Try it: Output the exact lines that start at the one containing "You are a computer-use" and continue to the last line of the entries below; do not output pictures.

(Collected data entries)
[Start of Attachment]

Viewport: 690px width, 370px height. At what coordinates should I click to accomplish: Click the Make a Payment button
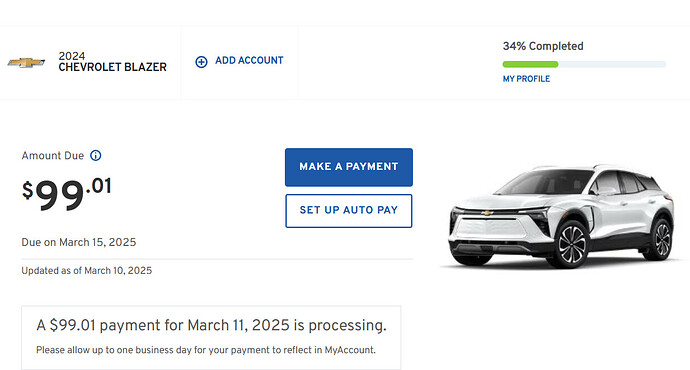pos(349,167)
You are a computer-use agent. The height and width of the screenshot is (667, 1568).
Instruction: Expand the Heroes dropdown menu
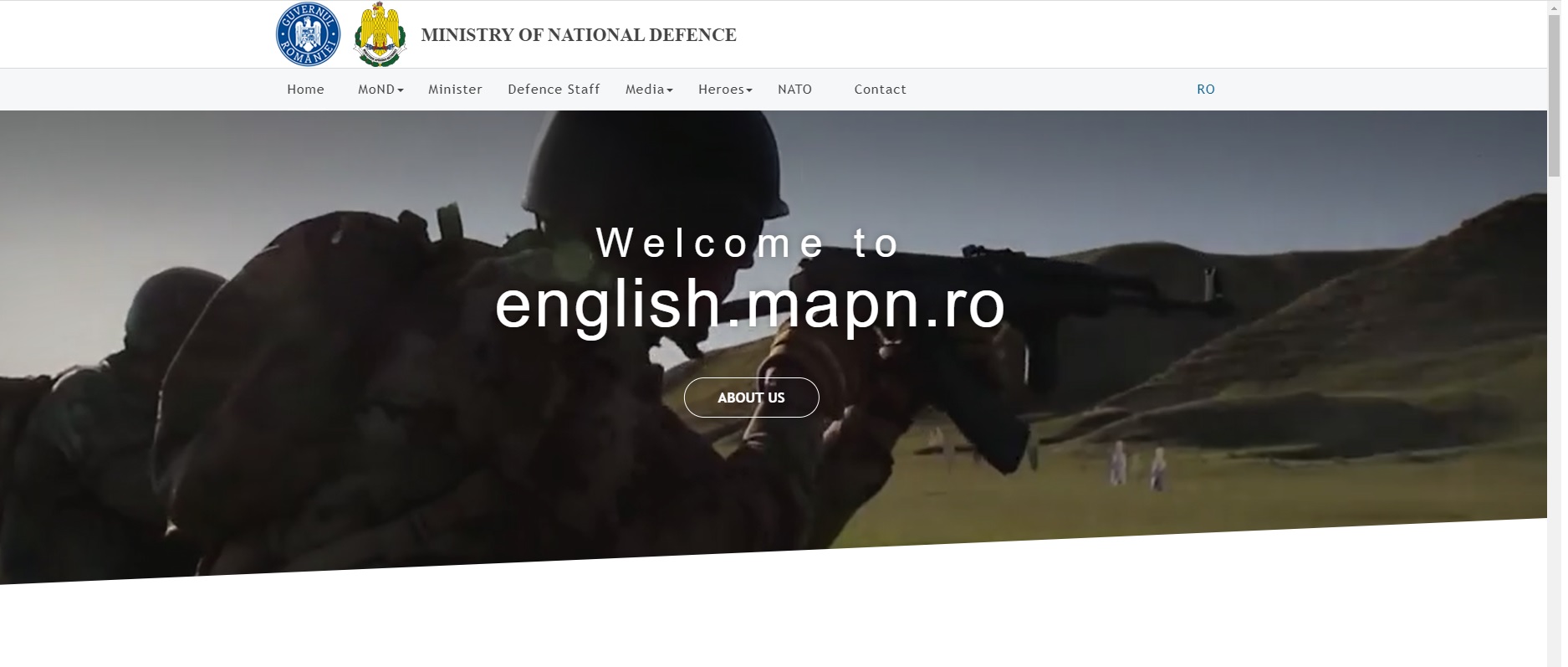(725, 90)
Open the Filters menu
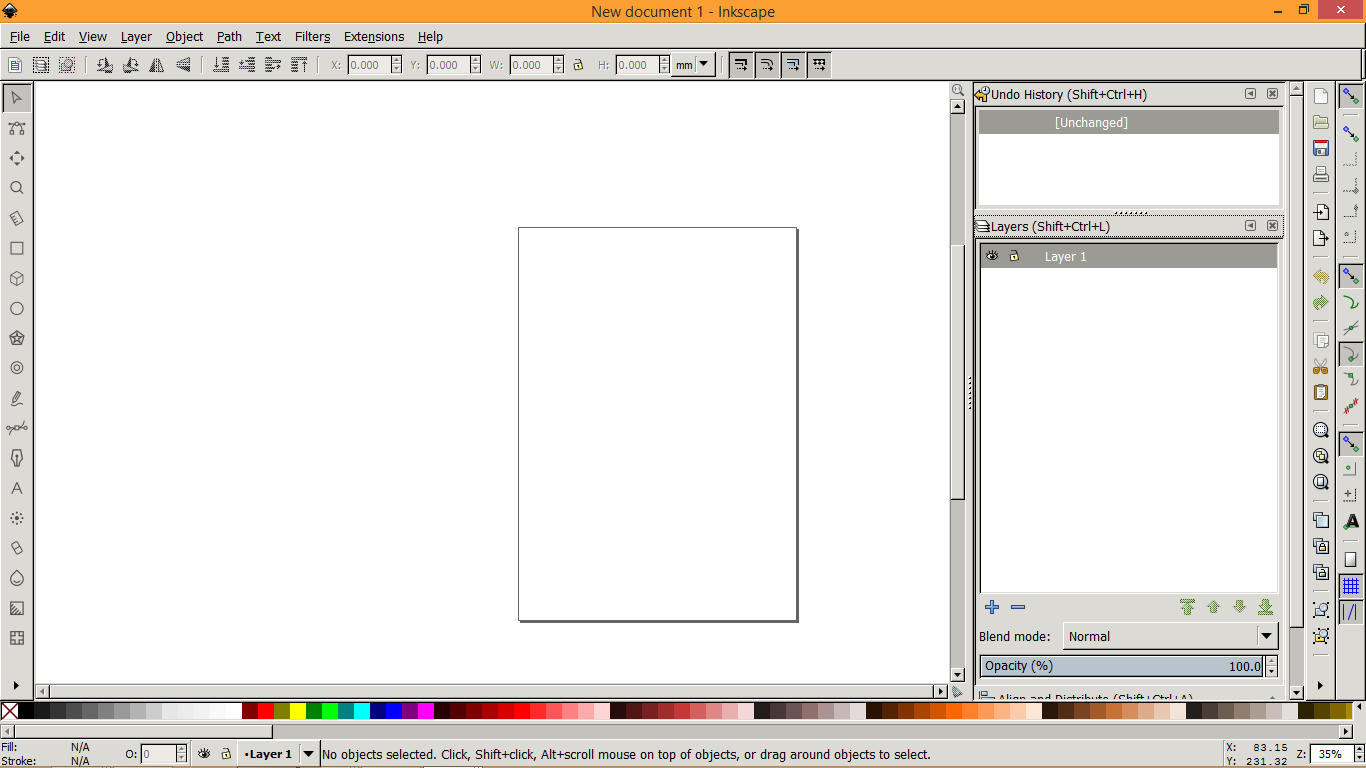 pos(312,37)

[End of Attachment]

Exercise response:
You are a computer-use agent. The height and width of the screenshot is (667, 1568).
Instruction: Expand the Heroes dropdown menu
(725, 90)
Open the Filters menu
 pos(312,37)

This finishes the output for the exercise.